*** The input
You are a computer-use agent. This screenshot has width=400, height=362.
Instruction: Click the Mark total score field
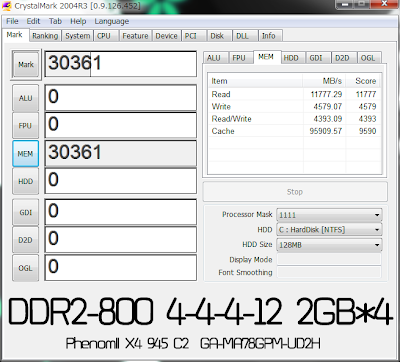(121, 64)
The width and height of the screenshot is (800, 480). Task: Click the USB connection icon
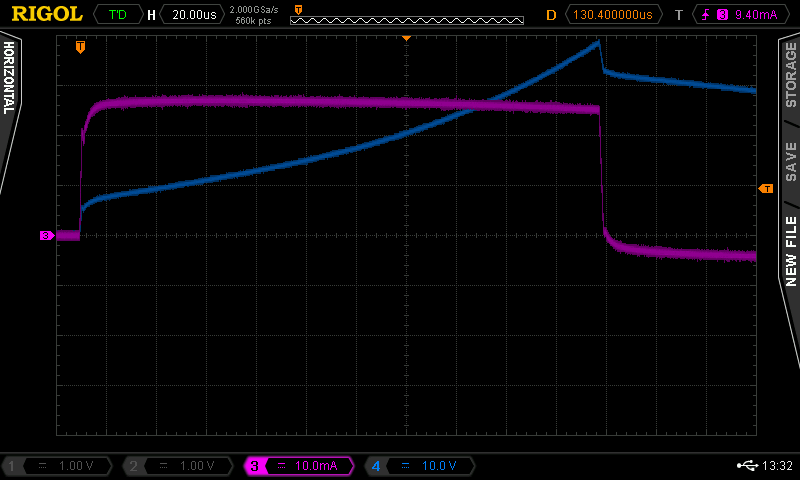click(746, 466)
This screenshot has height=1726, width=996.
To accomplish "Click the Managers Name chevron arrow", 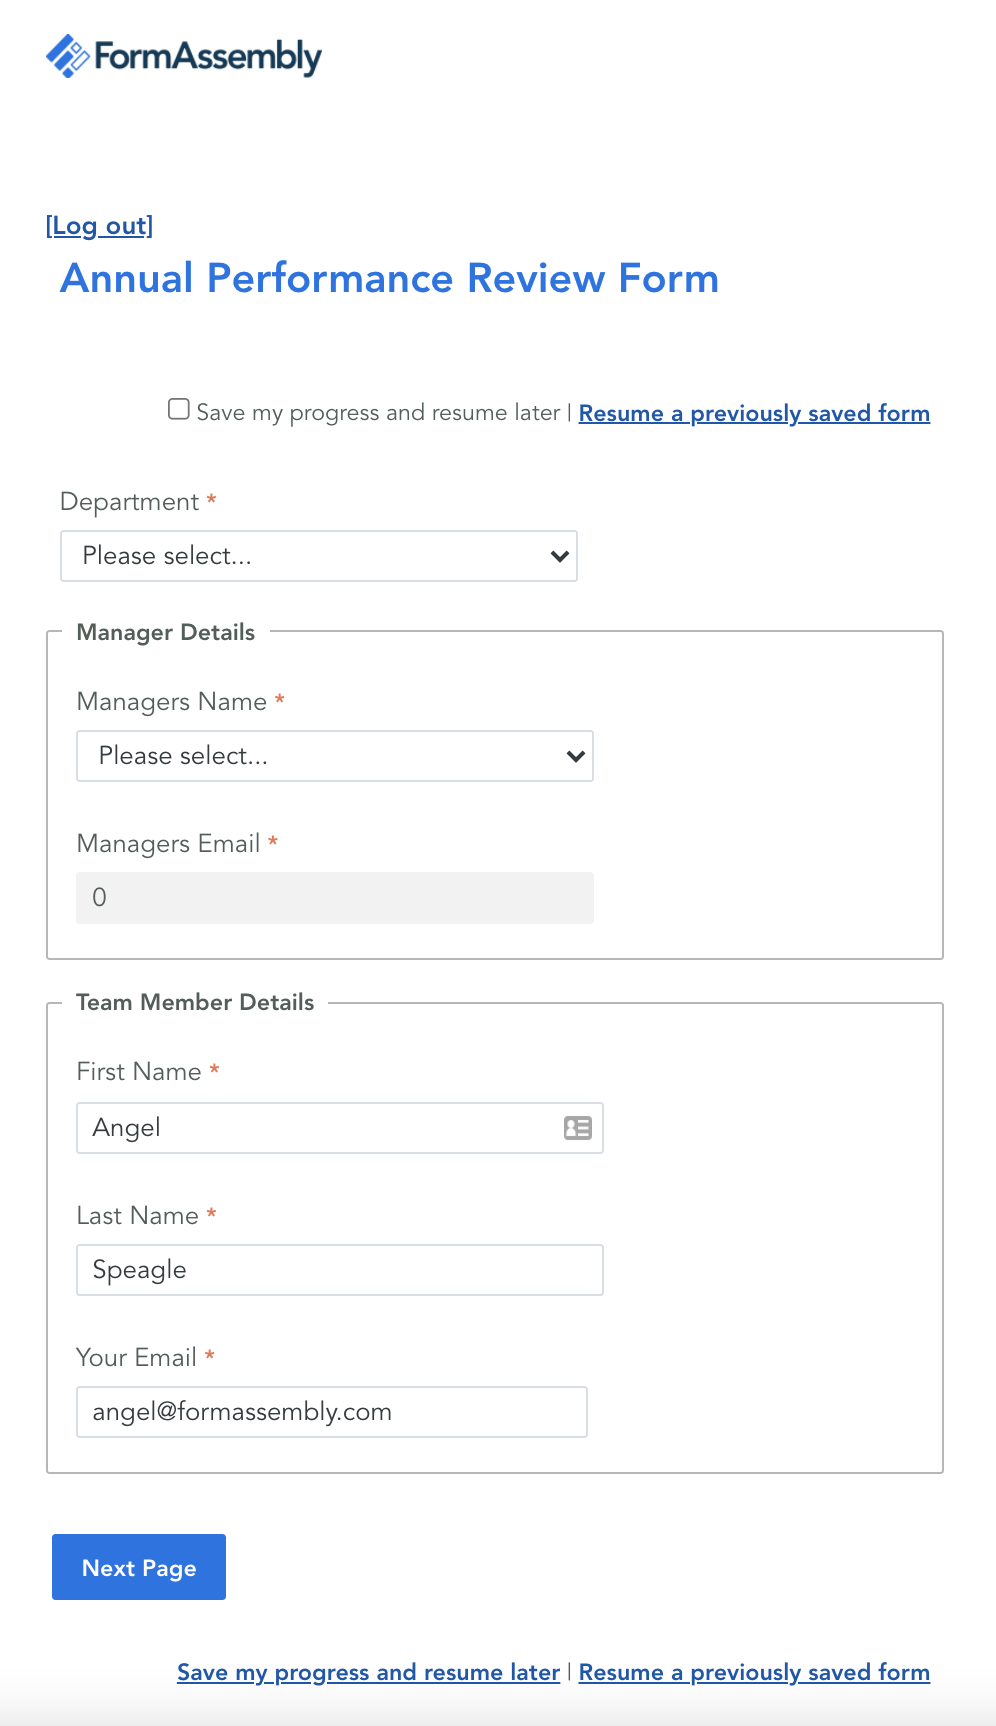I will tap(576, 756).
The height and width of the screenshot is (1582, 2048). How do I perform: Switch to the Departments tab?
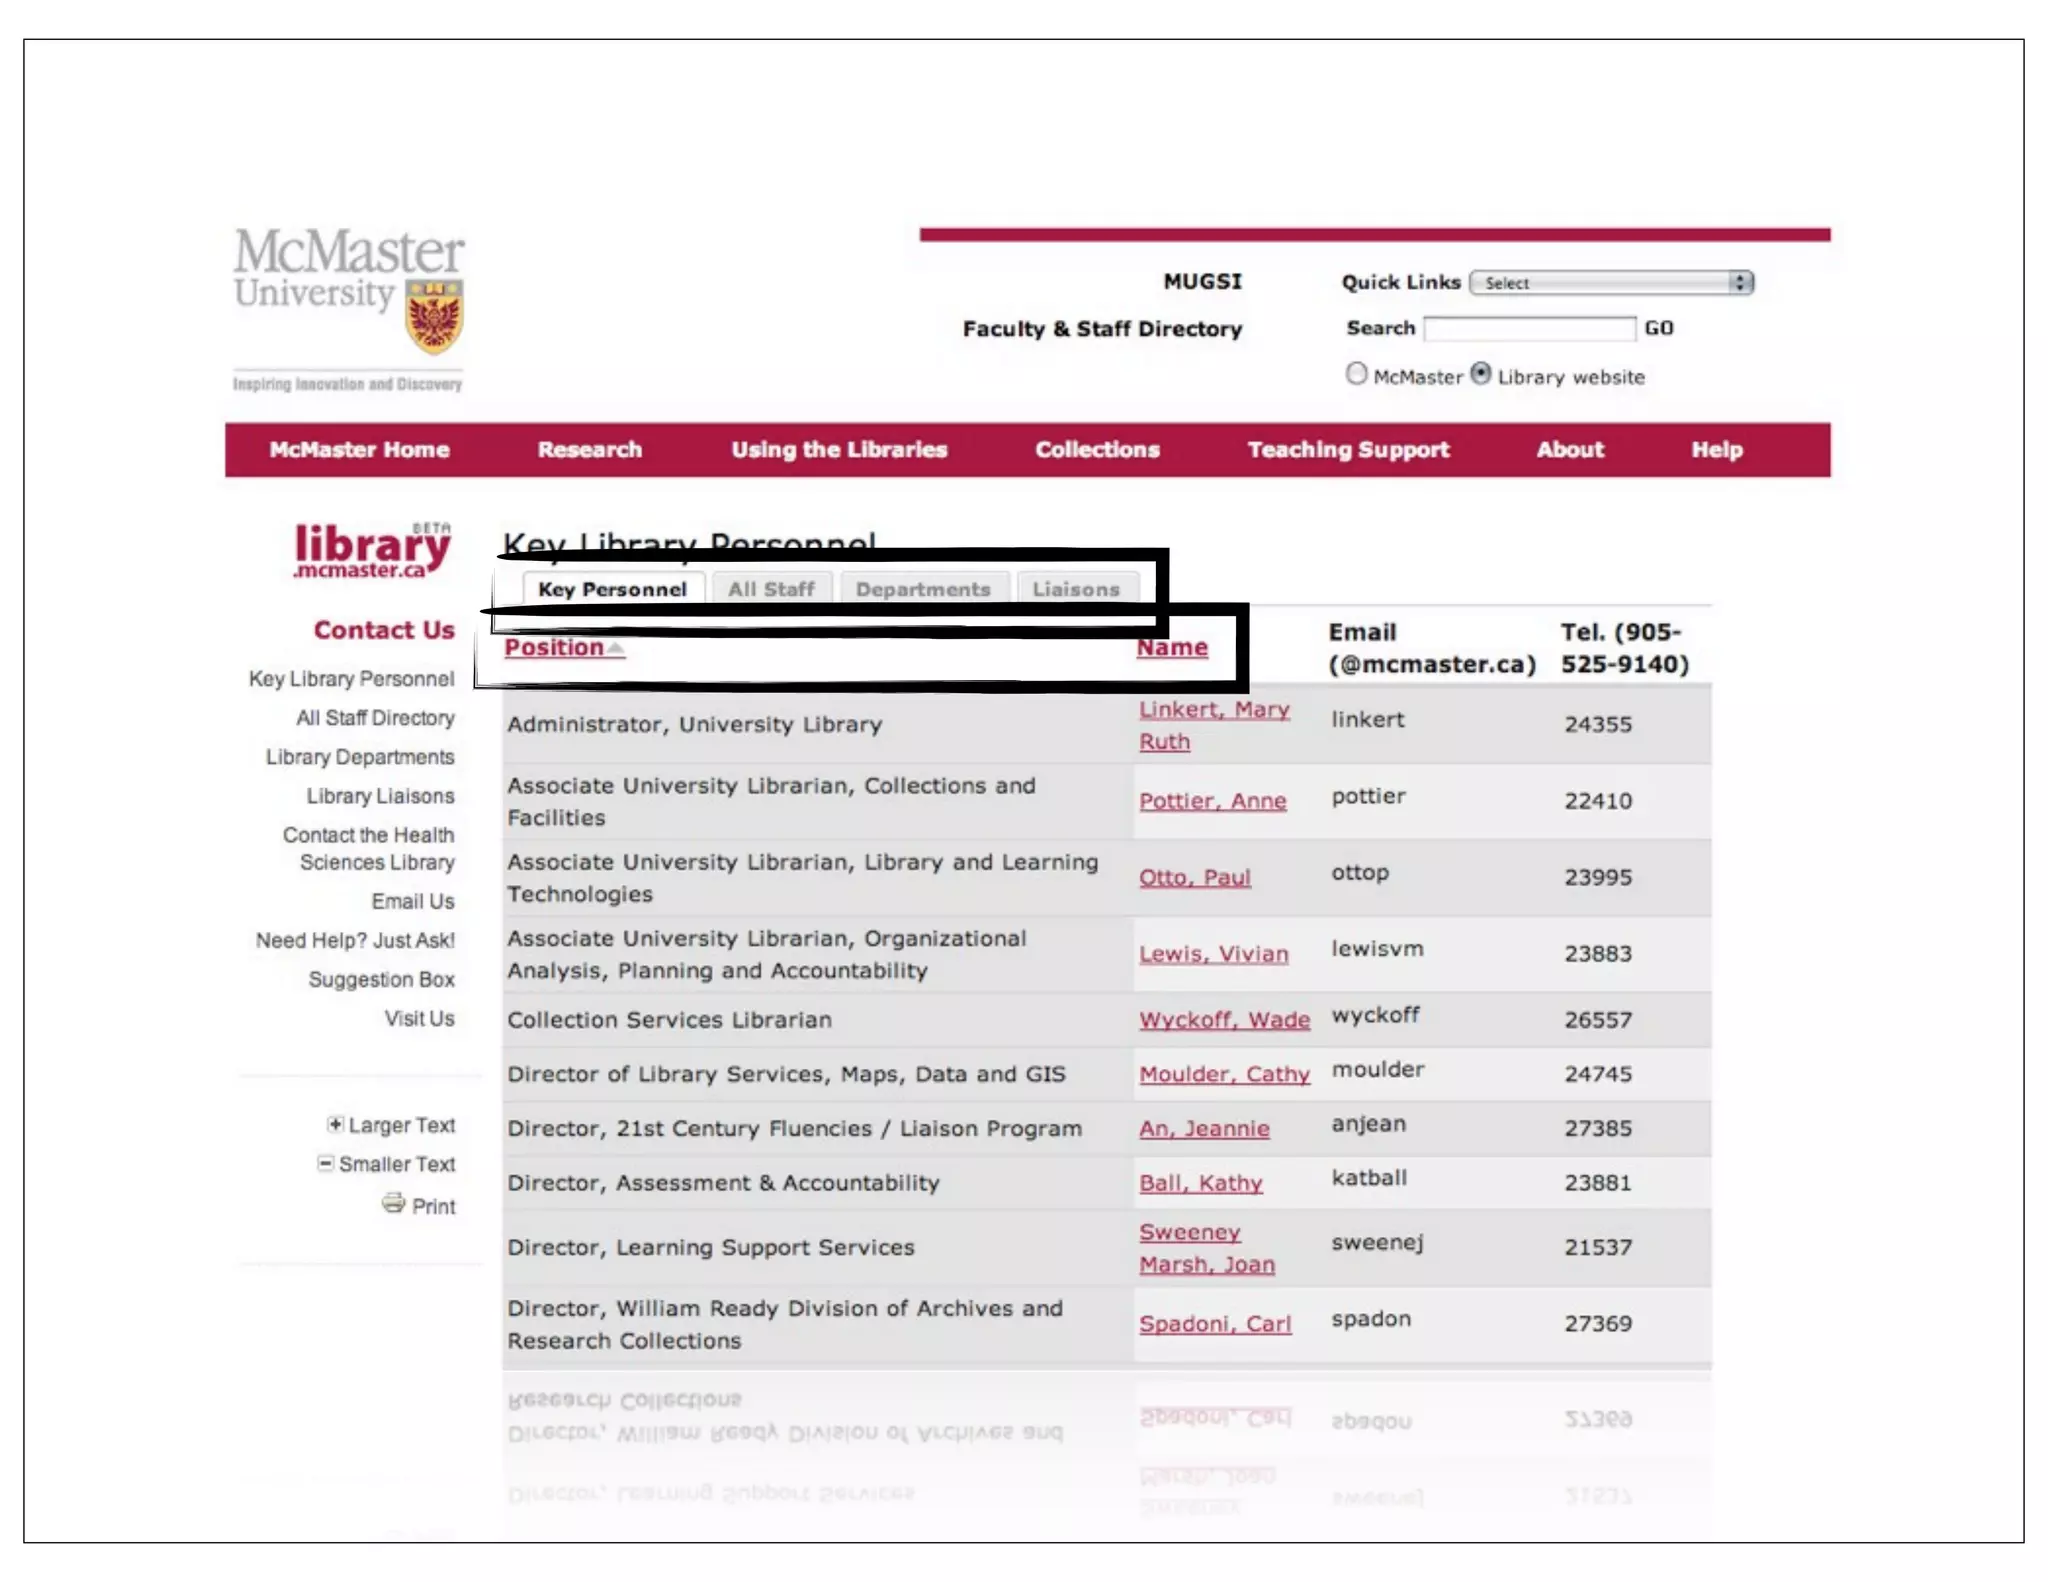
******
-- Written request --
Rewrite the stretch of rows from the start through the line containing "click(746, 466)", replacing "screenshot" with "screen capture" and leaving everything else unchanged. Omit the pictures from your output.

-- Exercise result --
You are a computer-use agent. This screen capture has width=400, height=362.
Instruction: Click the Mark total score field
(121, 64)
The width and height of the screen capture is (800, 480). Task: Click the USB connection icon
click(746, 466)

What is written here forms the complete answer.